Wer in den letzten Tagen auf den Kurszettel von Lenzing geblickt hat, rieb sich verwundert die Augen. Die Aktie schoss in nur sieben Tagen um 25 Prozent nach oben. Heute kratzte das Papier mit 29,50 Euro am 52-Wochen-Hoch. Kein reines Strohfeuer. Im Gegenteil. Hier spiegelt sich ein tiefgreifender Wandel wider.

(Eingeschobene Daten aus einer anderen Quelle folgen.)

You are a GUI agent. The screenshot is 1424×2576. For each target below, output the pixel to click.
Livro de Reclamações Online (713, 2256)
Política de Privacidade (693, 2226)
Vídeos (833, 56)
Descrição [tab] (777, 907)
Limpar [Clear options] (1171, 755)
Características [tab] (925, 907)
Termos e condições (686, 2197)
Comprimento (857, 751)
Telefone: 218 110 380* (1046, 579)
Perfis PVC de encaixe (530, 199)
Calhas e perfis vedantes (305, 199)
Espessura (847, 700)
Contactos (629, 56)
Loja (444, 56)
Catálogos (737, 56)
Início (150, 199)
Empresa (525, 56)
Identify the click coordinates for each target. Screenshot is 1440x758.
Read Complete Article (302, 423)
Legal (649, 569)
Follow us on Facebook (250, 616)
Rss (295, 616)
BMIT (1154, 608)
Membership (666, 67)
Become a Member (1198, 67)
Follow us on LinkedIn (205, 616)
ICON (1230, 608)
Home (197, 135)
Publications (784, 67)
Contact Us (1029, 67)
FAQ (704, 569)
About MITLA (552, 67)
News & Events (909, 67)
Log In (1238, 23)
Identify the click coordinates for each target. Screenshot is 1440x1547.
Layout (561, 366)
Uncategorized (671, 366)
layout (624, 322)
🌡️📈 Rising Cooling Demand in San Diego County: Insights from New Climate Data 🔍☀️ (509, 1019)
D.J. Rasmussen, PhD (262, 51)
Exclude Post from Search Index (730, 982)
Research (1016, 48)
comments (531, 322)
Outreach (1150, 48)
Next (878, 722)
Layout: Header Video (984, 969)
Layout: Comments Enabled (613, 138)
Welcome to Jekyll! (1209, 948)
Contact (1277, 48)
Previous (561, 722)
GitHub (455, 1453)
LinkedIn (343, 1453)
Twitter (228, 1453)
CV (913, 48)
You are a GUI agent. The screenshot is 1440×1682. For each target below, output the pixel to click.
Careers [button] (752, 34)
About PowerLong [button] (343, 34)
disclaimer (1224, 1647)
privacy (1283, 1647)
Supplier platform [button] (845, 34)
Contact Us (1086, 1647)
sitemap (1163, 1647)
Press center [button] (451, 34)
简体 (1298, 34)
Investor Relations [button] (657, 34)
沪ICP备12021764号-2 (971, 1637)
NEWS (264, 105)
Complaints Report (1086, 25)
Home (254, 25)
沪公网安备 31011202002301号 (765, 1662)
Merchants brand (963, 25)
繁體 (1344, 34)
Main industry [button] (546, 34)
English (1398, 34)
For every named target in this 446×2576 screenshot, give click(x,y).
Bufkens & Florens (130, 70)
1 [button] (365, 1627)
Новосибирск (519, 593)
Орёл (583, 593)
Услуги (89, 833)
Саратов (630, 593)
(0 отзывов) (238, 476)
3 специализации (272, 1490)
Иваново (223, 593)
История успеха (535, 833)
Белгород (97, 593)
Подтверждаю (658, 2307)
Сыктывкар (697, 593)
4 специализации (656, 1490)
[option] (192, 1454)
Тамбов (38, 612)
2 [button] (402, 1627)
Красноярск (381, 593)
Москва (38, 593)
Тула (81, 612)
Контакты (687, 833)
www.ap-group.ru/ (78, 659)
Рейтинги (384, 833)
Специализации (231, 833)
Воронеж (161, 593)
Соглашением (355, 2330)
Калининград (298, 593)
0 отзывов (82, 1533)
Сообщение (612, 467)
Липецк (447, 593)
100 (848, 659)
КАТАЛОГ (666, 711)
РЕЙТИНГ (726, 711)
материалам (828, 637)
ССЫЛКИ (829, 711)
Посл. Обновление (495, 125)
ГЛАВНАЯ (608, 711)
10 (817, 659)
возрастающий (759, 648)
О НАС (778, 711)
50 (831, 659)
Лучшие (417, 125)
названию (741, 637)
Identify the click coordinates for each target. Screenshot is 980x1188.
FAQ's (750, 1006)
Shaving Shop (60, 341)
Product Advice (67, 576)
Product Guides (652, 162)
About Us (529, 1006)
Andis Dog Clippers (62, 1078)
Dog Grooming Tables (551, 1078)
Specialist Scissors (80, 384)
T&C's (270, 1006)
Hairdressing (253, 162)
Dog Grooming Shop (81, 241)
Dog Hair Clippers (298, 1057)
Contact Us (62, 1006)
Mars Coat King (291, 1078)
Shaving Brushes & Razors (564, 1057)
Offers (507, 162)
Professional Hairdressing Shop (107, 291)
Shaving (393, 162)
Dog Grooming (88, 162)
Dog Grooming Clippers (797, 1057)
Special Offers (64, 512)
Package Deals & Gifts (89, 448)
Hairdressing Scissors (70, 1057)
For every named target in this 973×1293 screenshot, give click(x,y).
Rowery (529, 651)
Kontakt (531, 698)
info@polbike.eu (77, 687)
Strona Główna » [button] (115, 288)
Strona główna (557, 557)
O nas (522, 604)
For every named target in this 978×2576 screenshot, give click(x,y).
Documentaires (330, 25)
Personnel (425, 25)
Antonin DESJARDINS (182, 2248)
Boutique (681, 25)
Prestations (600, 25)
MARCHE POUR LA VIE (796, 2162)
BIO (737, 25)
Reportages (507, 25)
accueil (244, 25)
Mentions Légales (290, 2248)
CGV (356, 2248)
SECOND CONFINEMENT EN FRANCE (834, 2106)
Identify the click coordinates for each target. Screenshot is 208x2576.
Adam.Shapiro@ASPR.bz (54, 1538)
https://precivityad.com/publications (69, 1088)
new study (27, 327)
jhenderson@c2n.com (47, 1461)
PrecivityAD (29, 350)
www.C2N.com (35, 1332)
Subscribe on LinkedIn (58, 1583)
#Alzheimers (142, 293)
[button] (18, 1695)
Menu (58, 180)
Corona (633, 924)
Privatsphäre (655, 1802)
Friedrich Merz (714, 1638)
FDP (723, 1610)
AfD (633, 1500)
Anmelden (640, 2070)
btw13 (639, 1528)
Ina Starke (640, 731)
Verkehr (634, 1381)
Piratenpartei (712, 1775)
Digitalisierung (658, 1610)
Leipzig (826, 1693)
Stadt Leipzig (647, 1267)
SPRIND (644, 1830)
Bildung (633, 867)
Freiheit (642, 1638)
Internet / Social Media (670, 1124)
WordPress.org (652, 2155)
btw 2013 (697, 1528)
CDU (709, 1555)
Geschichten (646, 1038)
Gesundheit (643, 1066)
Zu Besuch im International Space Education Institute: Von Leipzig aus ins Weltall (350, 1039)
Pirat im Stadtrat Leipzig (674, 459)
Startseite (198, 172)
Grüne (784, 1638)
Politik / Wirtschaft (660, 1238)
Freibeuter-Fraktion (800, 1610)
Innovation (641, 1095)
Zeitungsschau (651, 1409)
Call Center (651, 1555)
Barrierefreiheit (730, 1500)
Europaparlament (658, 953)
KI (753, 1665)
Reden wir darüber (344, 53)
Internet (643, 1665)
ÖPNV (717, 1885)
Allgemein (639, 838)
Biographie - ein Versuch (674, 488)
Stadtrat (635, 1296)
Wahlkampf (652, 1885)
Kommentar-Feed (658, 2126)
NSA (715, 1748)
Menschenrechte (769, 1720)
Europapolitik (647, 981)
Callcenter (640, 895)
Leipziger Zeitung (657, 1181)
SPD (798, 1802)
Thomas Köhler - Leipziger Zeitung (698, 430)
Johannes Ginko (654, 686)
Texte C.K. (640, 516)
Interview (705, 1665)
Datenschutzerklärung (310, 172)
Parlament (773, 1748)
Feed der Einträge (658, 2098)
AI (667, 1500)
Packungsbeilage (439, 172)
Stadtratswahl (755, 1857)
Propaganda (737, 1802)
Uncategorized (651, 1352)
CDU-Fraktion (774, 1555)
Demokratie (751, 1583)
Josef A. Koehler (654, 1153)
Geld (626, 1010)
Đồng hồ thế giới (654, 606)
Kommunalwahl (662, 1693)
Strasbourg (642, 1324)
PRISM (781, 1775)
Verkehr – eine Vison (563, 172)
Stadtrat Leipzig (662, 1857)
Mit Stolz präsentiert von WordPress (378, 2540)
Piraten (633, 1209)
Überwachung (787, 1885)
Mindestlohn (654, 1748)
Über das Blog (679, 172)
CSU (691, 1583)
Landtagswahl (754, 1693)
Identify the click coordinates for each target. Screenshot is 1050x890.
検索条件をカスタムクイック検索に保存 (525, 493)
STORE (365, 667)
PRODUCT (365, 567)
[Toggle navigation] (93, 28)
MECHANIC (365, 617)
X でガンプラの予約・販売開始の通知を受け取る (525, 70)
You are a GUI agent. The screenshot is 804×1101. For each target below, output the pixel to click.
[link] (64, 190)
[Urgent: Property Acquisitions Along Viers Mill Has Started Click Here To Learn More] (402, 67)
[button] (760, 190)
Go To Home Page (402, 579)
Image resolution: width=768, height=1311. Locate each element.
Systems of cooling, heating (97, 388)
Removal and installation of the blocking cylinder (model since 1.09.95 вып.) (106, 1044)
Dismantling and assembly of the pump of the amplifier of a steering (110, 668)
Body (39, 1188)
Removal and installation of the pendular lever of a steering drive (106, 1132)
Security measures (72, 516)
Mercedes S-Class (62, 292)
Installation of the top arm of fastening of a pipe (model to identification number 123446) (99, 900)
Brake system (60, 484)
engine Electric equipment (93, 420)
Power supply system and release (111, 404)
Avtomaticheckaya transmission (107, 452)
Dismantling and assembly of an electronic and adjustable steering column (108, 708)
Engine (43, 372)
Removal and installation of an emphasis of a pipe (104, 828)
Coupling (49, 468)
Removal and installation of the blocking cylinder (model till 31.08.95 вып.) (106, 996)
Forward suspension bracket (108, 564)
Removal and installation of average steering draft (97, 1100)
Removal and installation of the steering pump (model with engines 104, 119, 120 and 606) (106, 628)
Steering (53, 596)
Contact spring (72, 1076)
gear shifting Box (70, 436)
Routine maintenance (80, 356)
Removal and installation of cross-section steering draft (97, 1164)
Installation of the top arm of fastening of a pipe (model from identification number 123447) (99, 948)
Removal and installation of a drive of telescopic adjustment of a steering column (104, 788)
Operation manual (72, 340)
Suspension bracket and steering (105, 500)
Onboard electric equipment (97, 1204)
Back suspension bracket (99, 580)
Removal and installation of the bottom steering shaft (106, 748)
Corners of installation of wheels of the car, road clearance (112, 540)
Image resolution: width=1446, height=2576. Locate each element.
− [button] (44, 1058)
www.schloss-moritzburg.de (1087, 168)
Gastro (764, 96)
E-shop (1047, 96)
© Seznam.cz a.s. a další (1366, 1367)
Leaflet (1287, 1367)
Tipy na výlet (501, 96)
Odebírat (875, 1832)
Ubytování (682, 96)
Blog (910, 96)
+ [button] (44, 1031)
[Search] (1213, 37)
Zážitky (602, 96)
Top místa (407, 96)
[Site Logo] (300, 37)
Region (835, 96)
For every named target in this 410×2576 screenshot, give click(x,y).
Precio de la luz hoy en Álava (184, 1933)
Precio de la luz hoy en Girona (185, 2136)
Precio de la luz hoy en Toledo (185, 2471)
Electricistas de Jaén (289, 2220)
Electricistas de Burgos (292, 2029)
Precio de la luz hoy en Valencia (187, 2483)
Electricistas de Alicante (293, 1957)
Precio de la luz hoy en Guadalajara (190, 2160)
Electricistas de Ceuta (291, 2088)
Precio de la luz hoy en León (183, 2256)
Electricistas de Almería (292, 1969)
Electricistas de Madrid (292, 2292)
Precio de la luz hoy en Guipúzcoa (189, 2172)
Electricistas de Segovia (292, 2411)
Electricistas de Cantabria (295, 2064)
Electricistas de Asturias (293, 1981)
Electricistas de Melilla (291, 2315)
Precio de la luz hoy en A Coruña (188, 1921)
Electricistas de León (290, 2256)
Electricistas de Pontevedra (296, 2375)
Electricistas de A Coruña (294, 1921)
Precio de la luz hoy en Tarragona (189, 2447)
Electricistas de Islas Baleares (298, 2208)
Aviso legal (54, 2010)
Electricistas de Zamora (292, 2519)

Abschied vom Fast-Fashion-Wahnsinn
Die globale Textilindustrie steckt in einem radikalen Umbruch. Verbraucher und Politik verlangen saubere Lösungen. Der Trend führt weg von extremem Ressourcenverbrauch und hin zur Kreislaufwirtschaft. Genau hier positioniert sich der österreichische Faserhersteller als treibende Kraft. Lenzing nutzt Holz aus nachhaltigen Wäldern als Rohstoff. Eigene Recyclingtechnologien verwandeln alte Textilabfälle direkt in frische Fasern.
Dieser grüne Fokus zahlt sich aus. Das Management richtet den Konzern konsequent auf margenstarke Spezialprodukte aus. Marken wie Tencel oder Ecovero liefern den Beweis. Im Jahr 2024 brachten diese Spezialfasern fast 93 Prozent des Faserumsatzes ein. Ein gewaltiger Sprung. Im Vorjahr lag dieser Wert noch bei knapp 79 Prozent. Diese Verschiebung macht das Geschäftsmodell deutlich robuster gegen Krisen.
Turnaround in der Bilanz
Die harte Arbeit zeigt nun auch in den Büchern Wirkung. Das Marktumfeld war zuletzt von Zöllen und Kaufzurückhaltung geprägt. Dennoch verbesserte das Management die operative Leistung durch ein striktes Sparprogramm. Das Resultat: Im ersten Quartal 2026 kehrte Lenzing in die Gewinnzone zurück. Zuvor hatte der Konzern im Jahr 2025 noch drei Verlustquartale verbucht.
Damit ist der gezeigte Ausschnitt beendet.